▶ Quoted passage:
····················
Health Care is NOT a Right
In the Bill of Rights of the Soviet Union, they were honest about health care – it states that “citizens of the USSR have the right to health protection.” This document also stipulated Soviet citizens have the “right to work” not longer than 41 hours in a workweek, the “right to rest and leisure,” the “right to education,” the “right to enjoy cultural benefits.” (Source) To find out how well this worked out for the Soviets, try reading Dr. Yuri Maltsev’s article “What Soviet Medicine Teaches Us.” Even today, Russia’s life expectancy for males is just 59 years, while in the US it is 73 years.
Besides lowering life expectancies under their totalitarian regime, the Soviet Union had it all wrong of course. Health care is not a right. You have a right to breath because air is abundant on our planet – there is no scarcity of it. Although your life is extremely scarce – there is only one of you – you do have a right to your life – to suggest otherwise is slavery.
You have a right to your property – to suggest otherwise is theft.
You have a right to freedom of expression and to believe what you wish – to suggest otherwise is tyranny.
····················
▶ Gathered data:
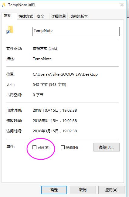129x197 pixels.
Task: Click the 取消 button
Action: pos(83,190)
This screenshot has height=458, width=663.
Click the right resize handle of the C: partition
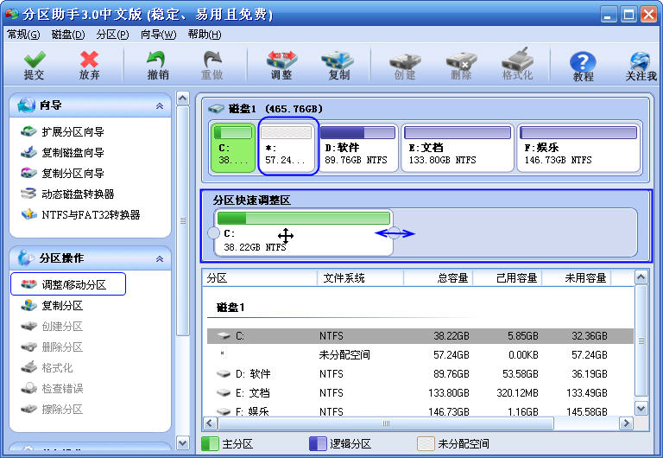click(393, 233)
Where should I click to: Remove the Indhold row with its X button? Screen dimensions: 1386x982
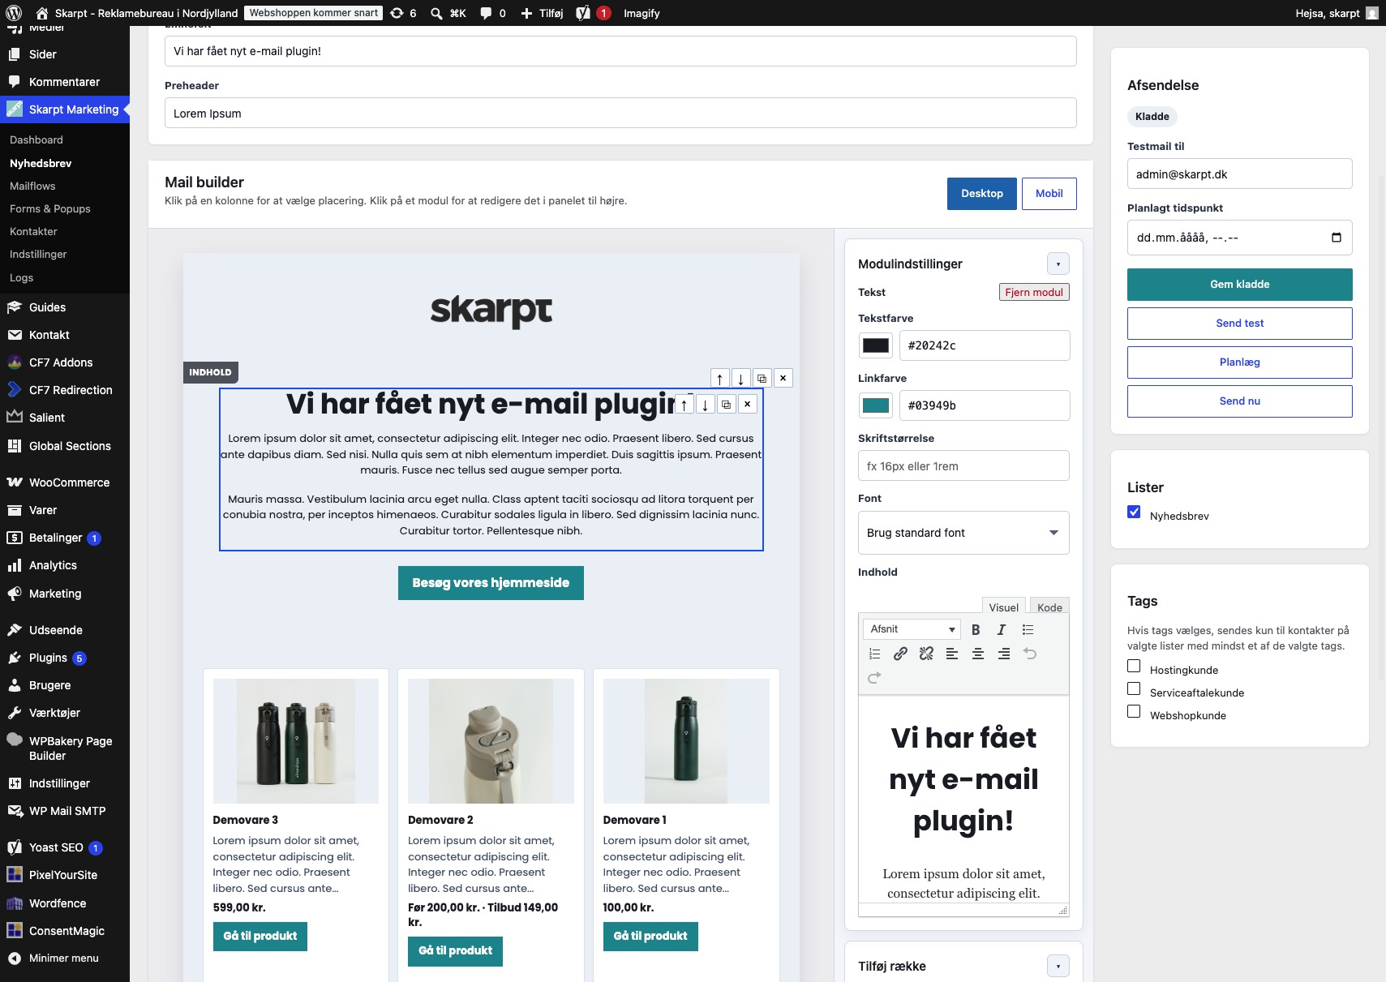(783, 378)
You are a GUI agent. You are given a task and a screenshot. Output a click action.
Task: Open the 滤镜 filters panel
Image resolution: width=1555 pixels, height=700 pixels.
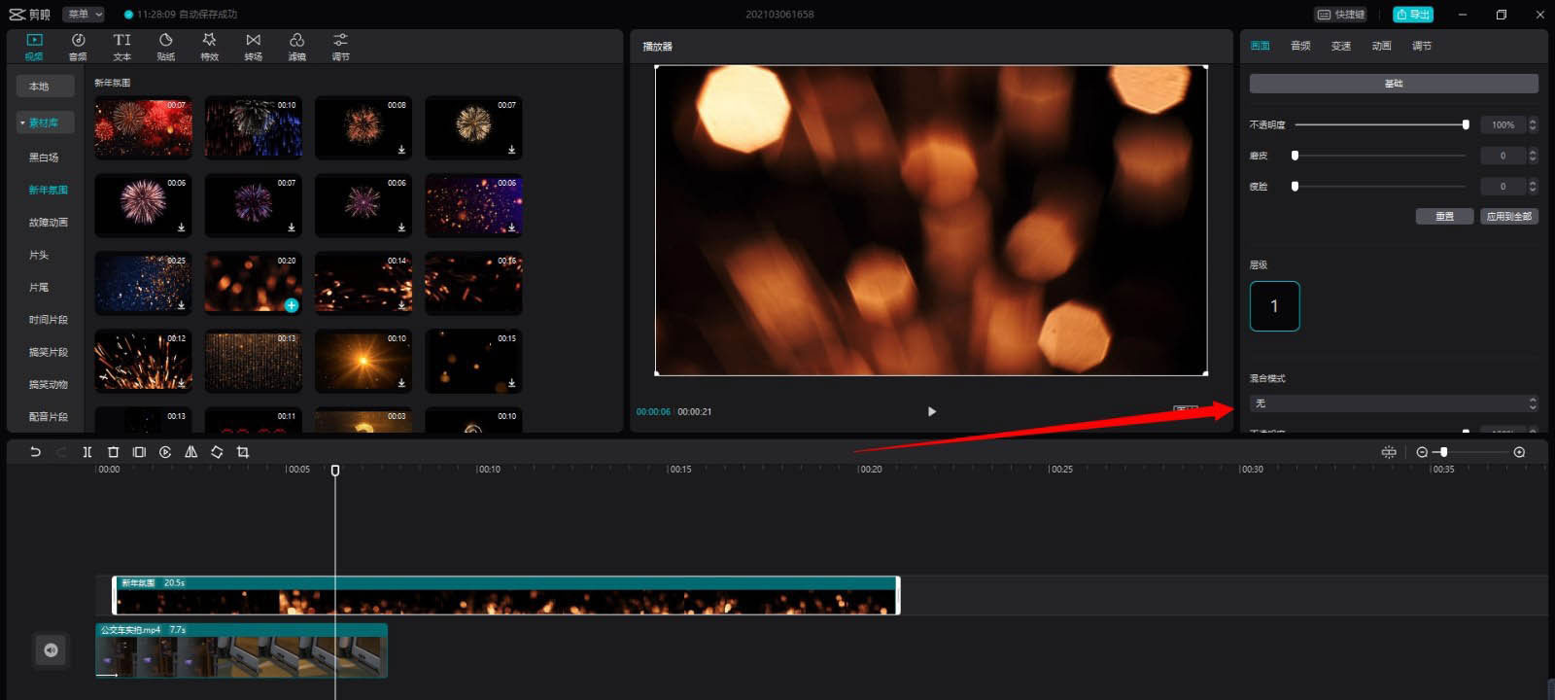click(296, 46)
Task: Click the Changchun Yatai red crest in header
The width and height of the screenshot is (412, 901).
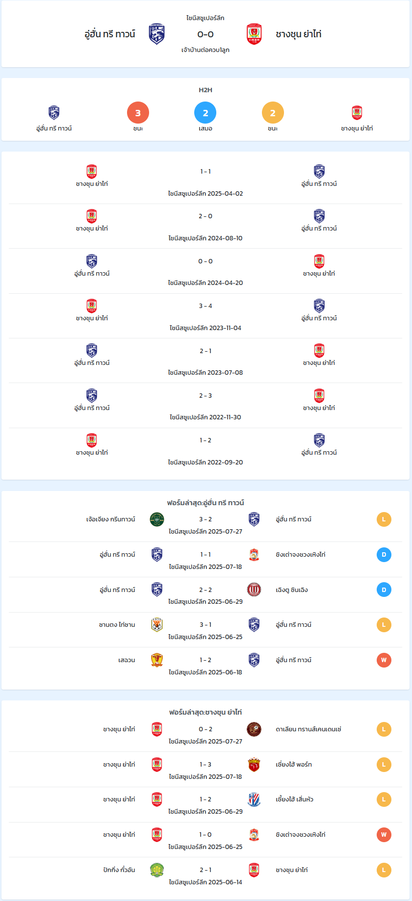Action: (254, 34)
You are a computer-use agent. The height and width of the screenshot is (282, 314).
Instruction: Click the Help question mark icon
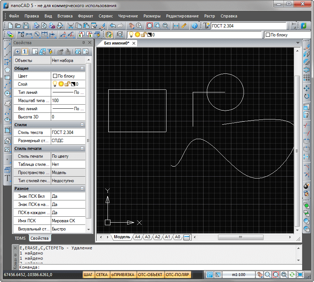[194, 26]
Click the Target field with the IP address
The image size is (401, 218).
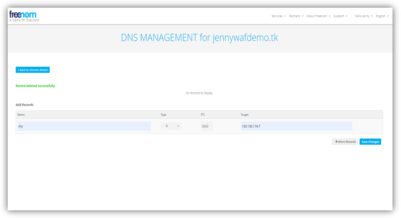[296, 126]
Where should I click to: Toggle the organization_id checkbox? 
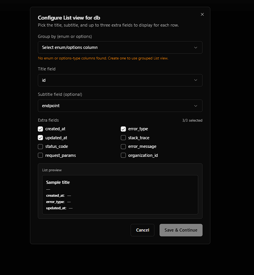tap(123, 155)
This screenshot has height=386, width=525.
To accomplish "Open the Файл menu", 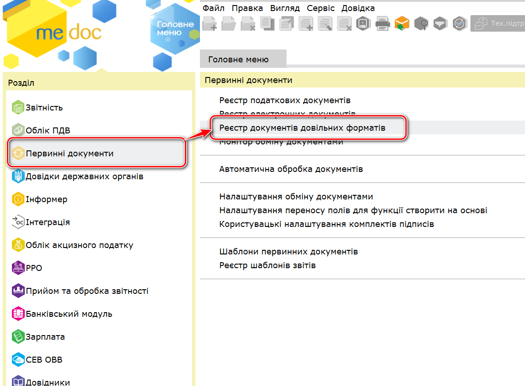I will click(x=213, y=8).
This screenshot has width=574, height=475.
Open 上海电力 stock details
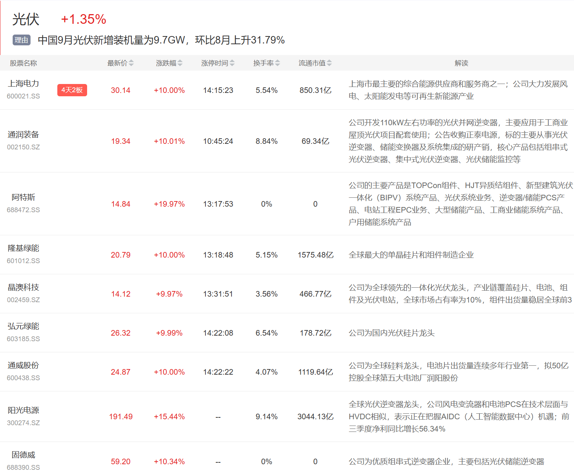pyautogui.click(x=23, y=84)
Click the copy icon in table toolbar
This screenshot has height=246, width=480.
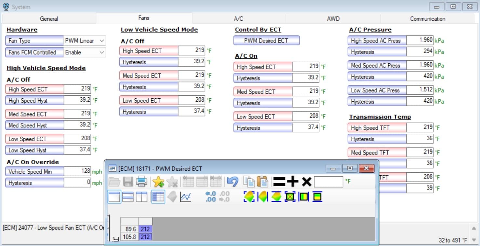249,182
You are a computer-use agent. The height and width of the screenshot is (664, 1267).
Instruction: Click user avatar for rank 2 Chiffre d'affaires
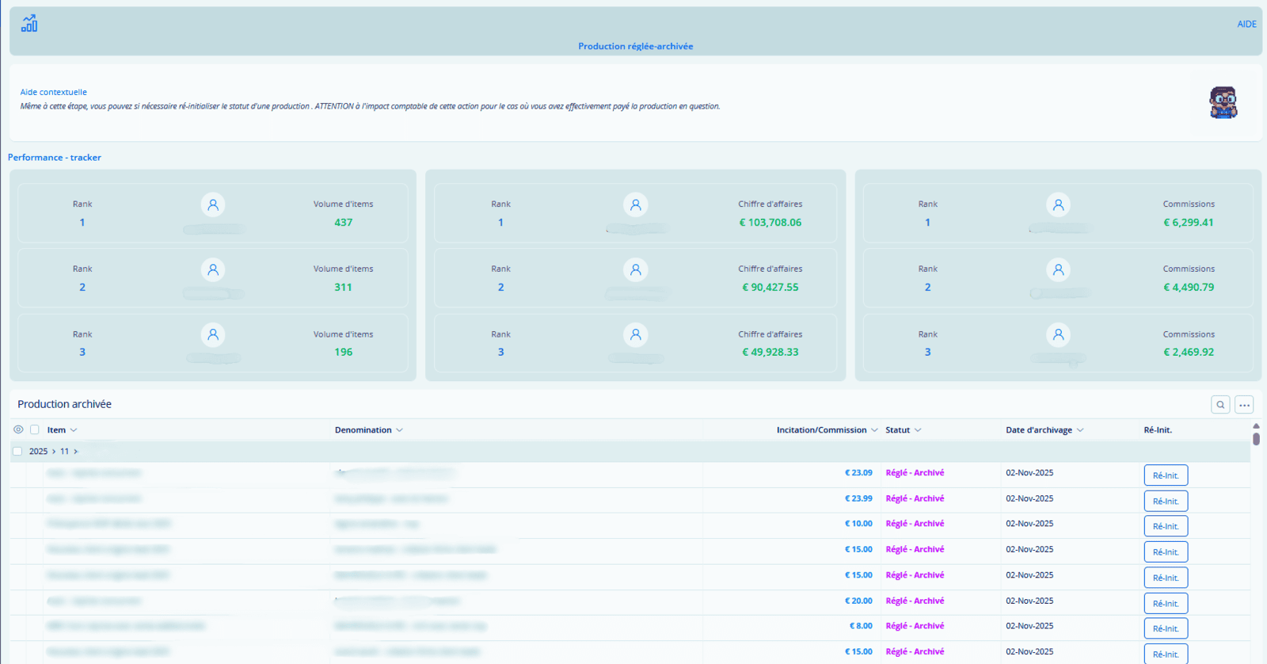(635, 270)
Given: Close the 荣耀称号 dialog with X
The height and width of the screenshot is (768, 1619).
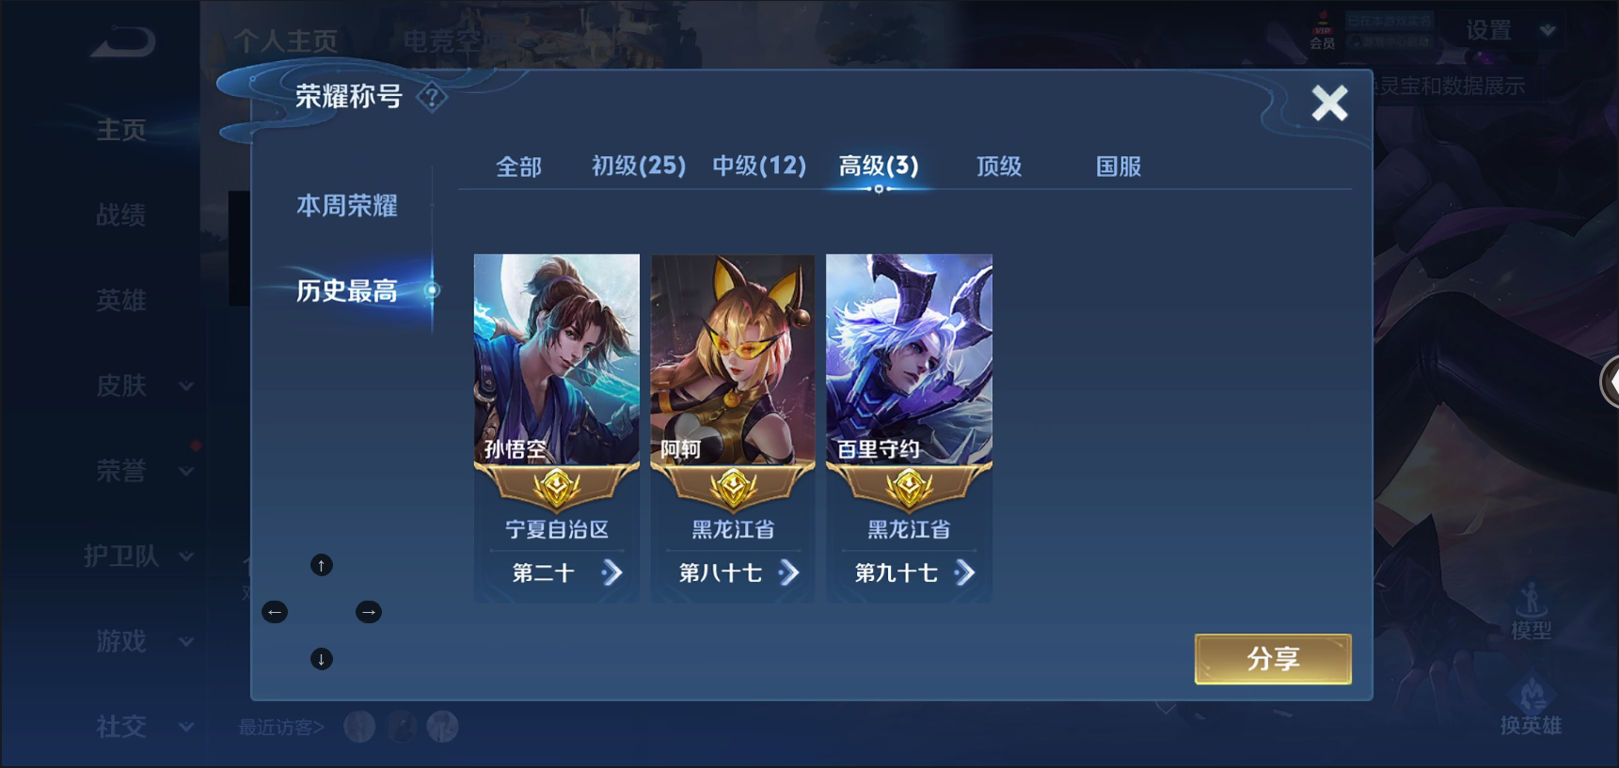Looking at the screenshot, I should tap(1330, 102).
····················
▶ Problem to work on: Copy out, word for word, the part of the health care essay that opens with the words containing "You have a right to your" and closes with "otherwise is tyranny.". None of these items is needed for anything that comes next.

▶ Output for this task:
You have a right to your property – to suggest otherwise is theft.
You have a right to freedom of expression and to believe what you wish – to suggest otherwise is tyranny.